Friday, June 03, 2016

"The Fractured Republic"

This book by Yuval Levin is subtitled "Renewing America's Social Contract in the Age of Individualism".  Levin was not familiar here until a column by David Brooks was read that praised this book.  Brooks, in his op-ed columns in the New York Times and in his appearances on PBS News Hour, is viewed by some as a resident conservative for those media outlets.  That said, he comes across as a intellectual moderate with views that many could agree with, especially when compared to the radical race to the right of the just completed Republican presidential primary campaign.

Levin is editor of "National Affairs" and a contributing editor to "National Review" and the "Weekly Standard".  Jacket cover praise for this book comes, as is not unexpected, from Paul Ryan and Peggy Noonan, but also from George Packer.  "The Fractured Republic" details the divided U.S. society that exists today, economically, socially, culturally, and politically.  That supposed bedrock of U.S. society, the middle class, has been significantly diminished in the last 20 years and in some ways only exists, according to Levin, in the minds of the right and left with a sense of nostalgia, a type of nostalgia that leads nowhere but to frustration. This book could have been written by a combination of the minds of a seriously right wing conservative intellectual and Robert Putnam.

It suggests that we are now faced with a schism in society of either an individualistic approach to our lives or a statist approach.  The already hollowed out middle class and the middle mediating layers of society have lost influence, whether that be families, communities, churches, charities, civic associations, really any organization that drives change through local or personal contact.  Solutions to many of society's problem could come from the ground up if these aspects of society could be rebuilt, into many solutions for many problems as opposed to individual solutions or central government approved or directed ones which are unlikely to be satisfying to many in our increasingly diverse culture.  The drift of the book is clear.

This is a thoughtful book, and it seems at times that there is not much to disagree with.  Levin acknowledges that he is a Republican conservative and the only politician that he regularly singles out for criticism is President Obama.  He comes off as striving to be even handed and almost apolitical in his analysis, but the elephant in the room is the outright intransigence of the Republican Congress to seriously consider anything the President proposes, even something as widely approved of by huge margins of the public such as infrastructure spending, which is becoming absolutely necessary(anyone who travels to other parts of the world know this for certain) and which would be sound fiscal policy to produce better paying jobs.  Levin somehow sees a dysfunctional Congress as a completely shared event and cites the many executive orders by Obama as an example of his unwillingness to compromise.
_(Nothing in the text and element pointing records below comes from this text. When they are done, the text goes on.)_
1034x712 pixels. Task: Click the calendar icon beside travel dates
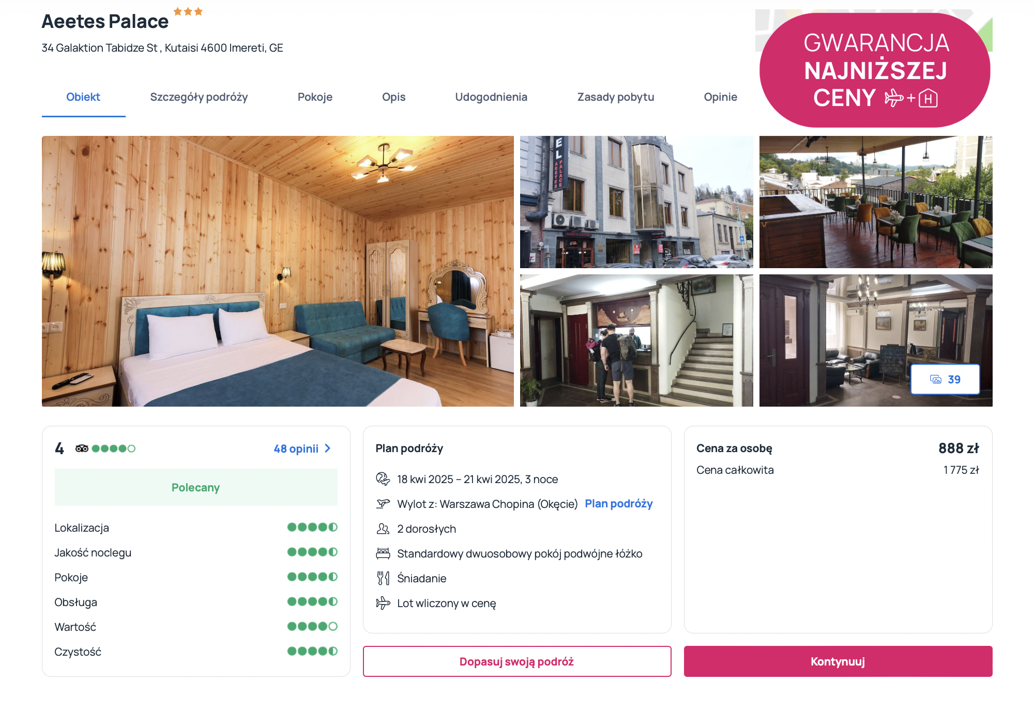click(x=383, y=479)
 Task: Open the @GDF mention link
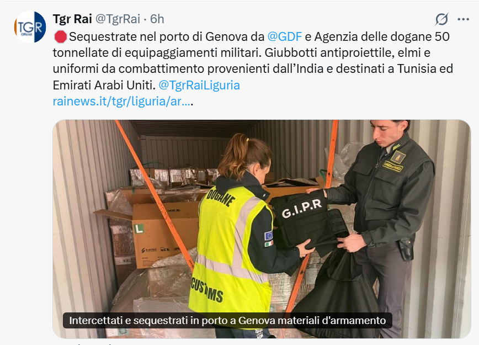[x=284, y=36]
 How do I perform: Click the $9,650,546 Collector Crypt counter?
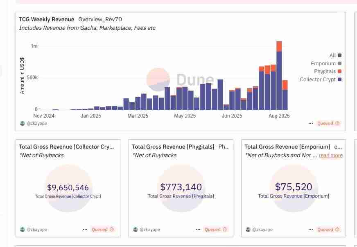[x=68, y=188]
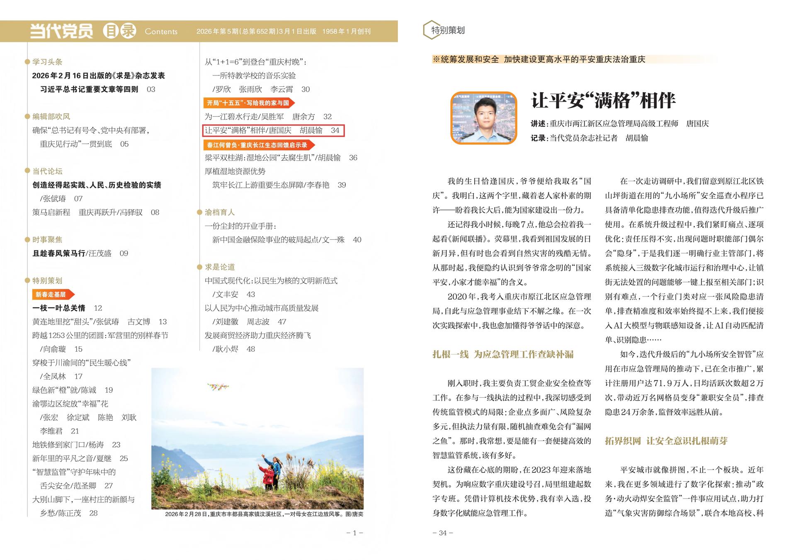Screen dimensions: 796x560
Task: Click the article title 让平安"满格"相伴
Action: click(x=603, y=101)
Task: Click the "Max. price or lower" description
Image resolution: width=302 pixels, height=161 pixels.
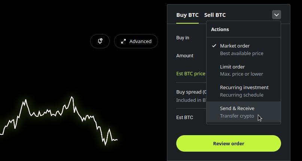Action: click(x=241, y=74)
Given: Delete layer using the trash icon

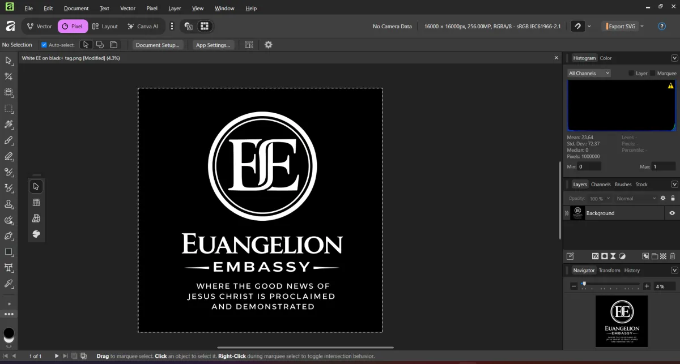Looking at the screenshot, I should click(672, 256).
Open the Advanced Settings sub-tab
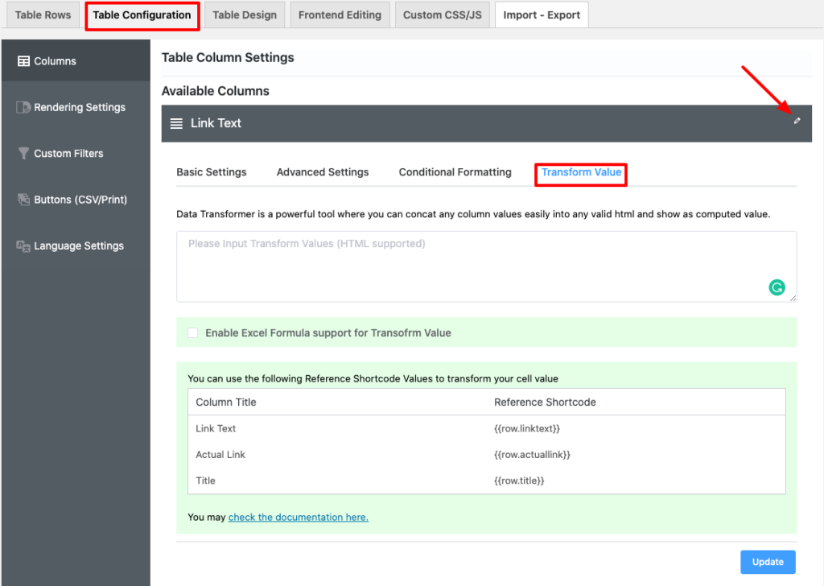The image size is (824, 586). [x=323, y=172]
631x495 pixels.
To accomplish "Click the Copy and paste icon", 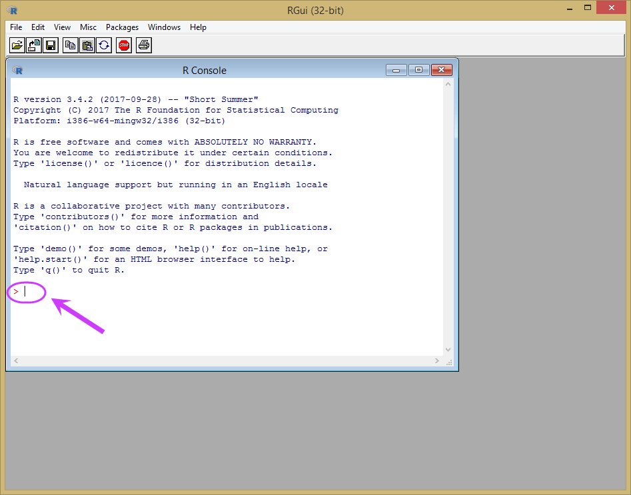I will (104, 45).
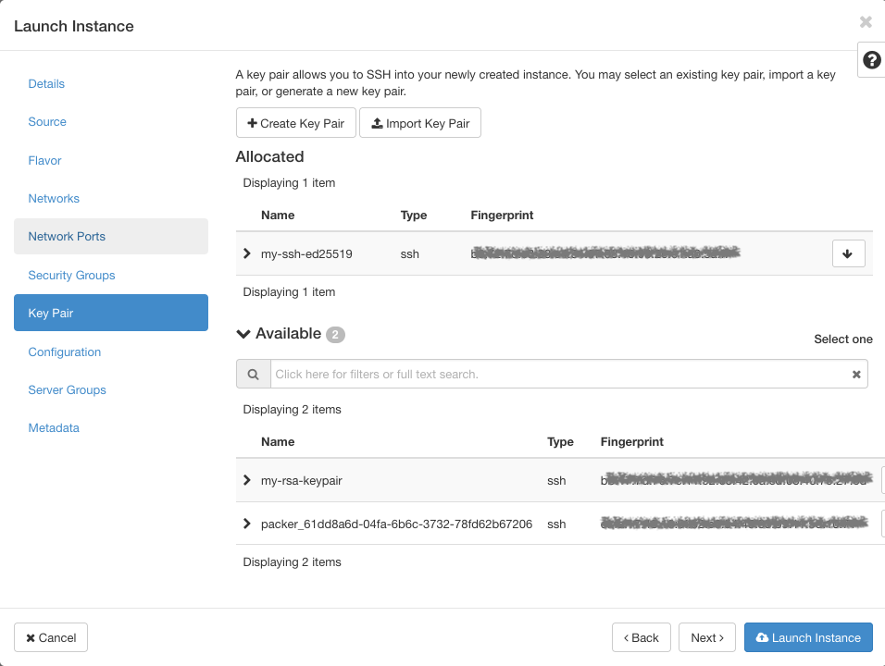Deallocate my-ssh-ed25519 with the down arrow
The image size is (885, 666).
coord(848,253)
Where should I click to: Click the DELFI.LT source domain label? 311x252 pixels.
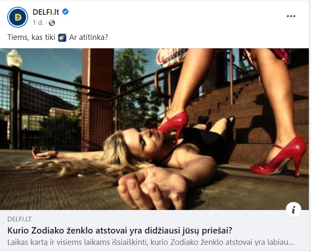[19, 219]
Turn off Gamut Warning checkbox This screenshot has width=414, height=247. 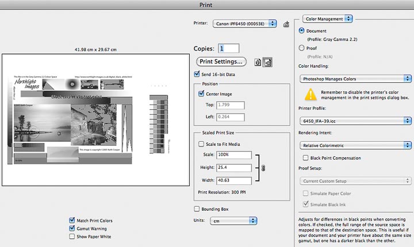[x=72, y=228]
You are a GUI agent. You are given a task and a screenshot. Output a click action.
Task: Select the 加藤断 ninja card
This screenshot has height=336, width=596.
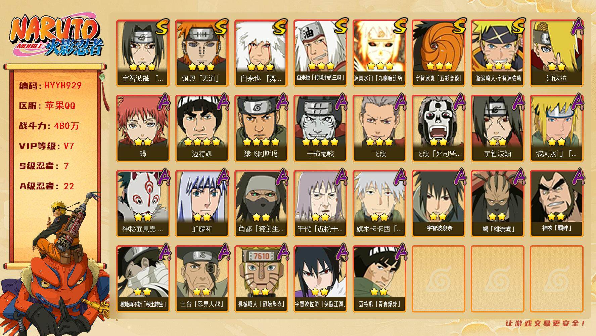[x=202, y=204]

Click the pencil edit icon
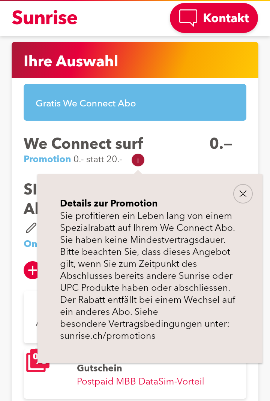(31, 227)
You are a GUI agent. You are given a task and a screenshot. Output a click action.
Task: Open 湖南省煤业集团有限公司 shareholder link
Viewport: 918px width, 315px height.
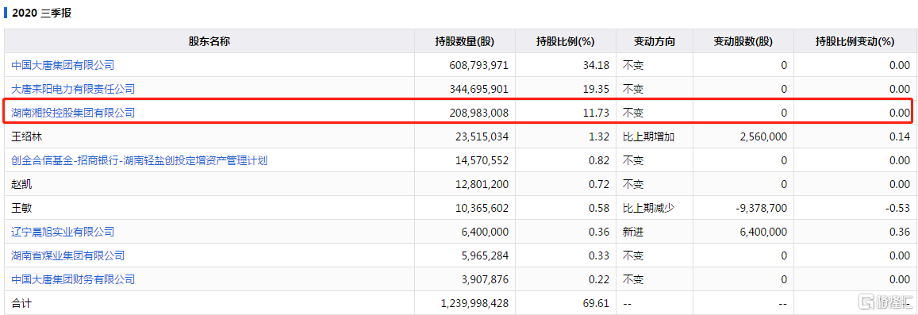[68, 255]
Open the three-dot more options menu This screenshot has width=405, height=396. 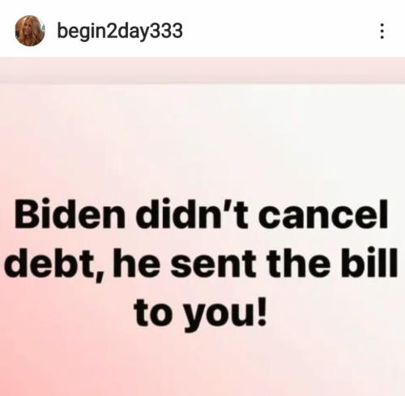[x=382, y=31]
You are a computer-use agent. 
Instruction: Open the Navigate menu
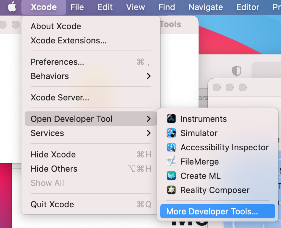[x=205, y=7]
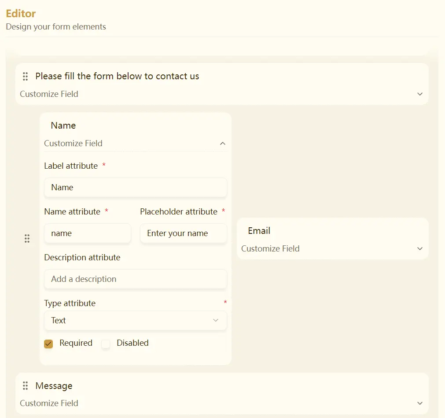Collapse Customize Field under Name

(73, 143)
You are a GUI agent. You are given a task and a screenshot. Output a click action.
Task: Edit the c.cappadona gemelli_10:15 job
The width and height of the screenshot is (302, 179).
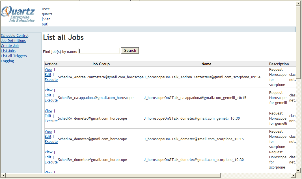pos(48,95)
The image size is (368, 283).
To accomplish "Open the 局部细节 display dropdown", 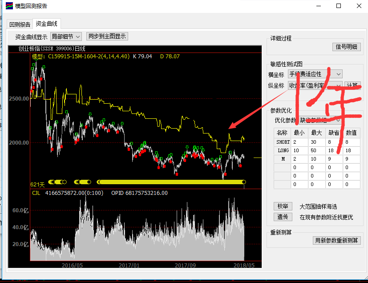I will pos(66,36).
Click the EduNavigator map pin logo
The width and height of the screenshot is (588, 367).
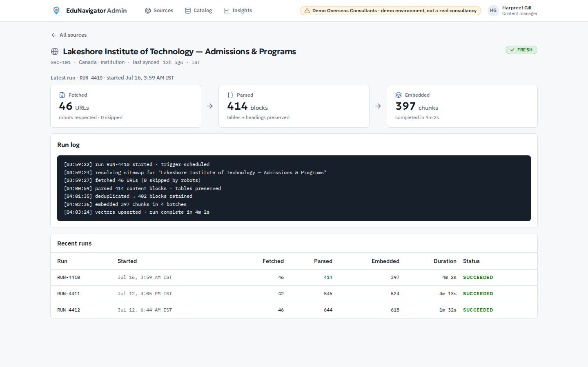pos(56,11)
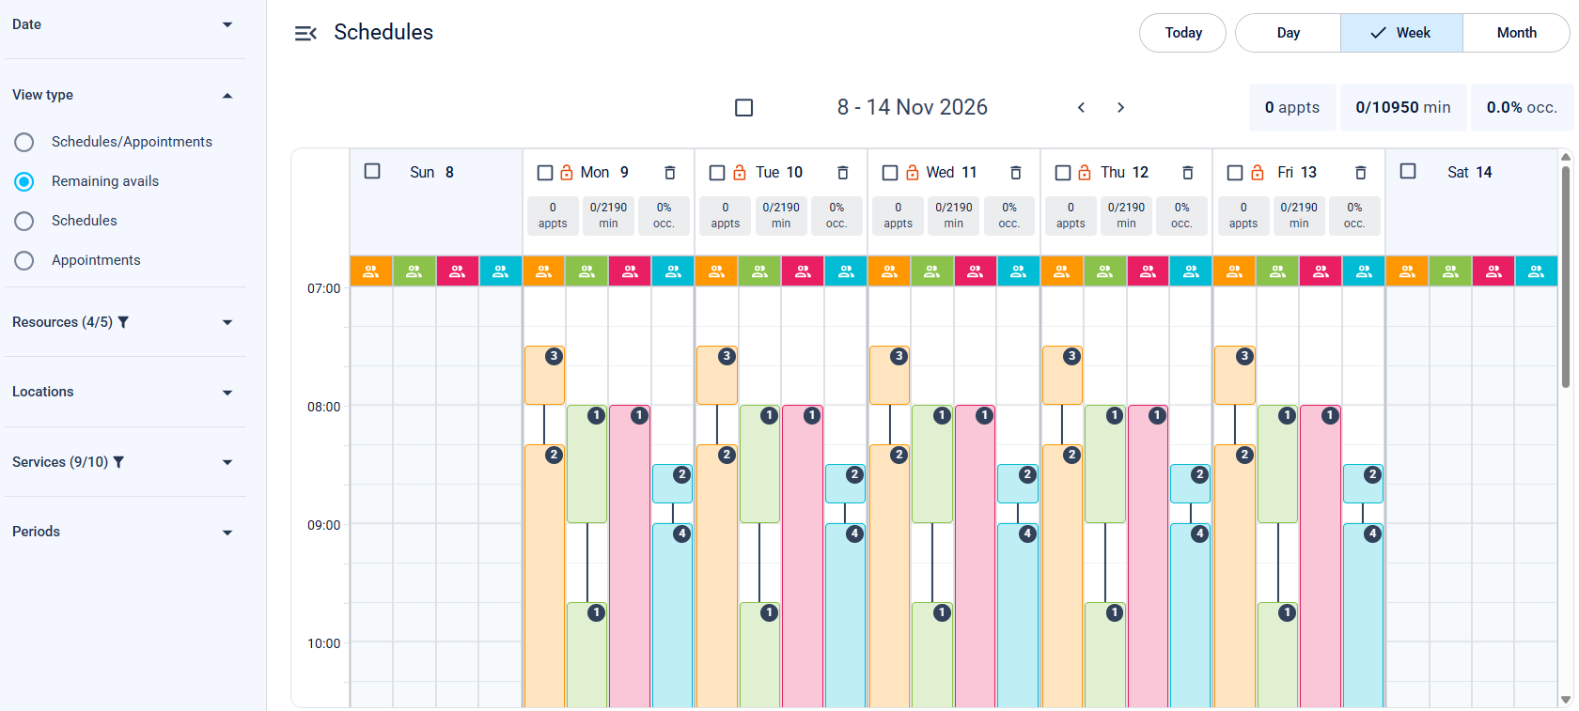Collapse the sidebar menu icon next to Schedules
1579x711 pixels.
[x=305, y=33]
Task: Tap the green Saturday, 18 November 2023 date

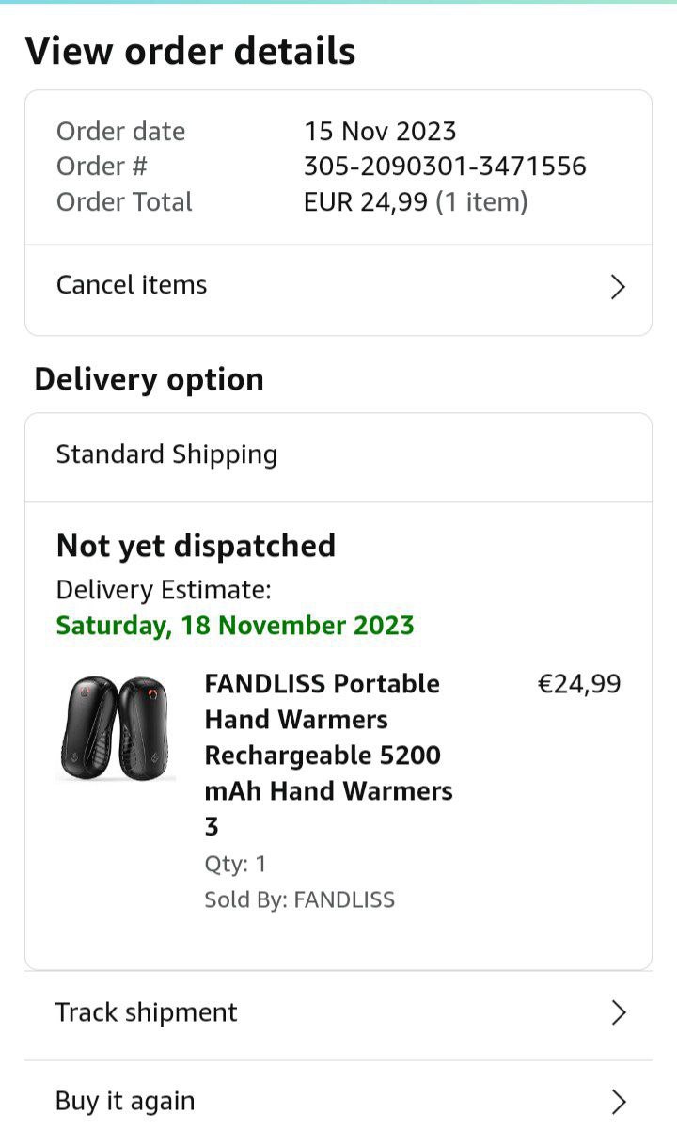Action: (235, 626)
One other aspect of this book is Levin's constant pounding home his main themes, in many articulate ways but to the point of beating a dead horse.  This book can be almost mind numbingly repetitive at times.

With those caveats, and with a willingness to read fast at times, this is a constructive and thoughtful book.  Most of it is not new thought, but it is so much better and more studied than much of what comes out in book form from the right wing.  It makes an effort in its own way to be balanced.  There are important facts in the book that were important and not familiar here.  It was worth reading for those interested in our current deadlocked and "fractured" society.


Postscript---6/5---aspects of this book are pertinent to interpreting the strange election season of 2016.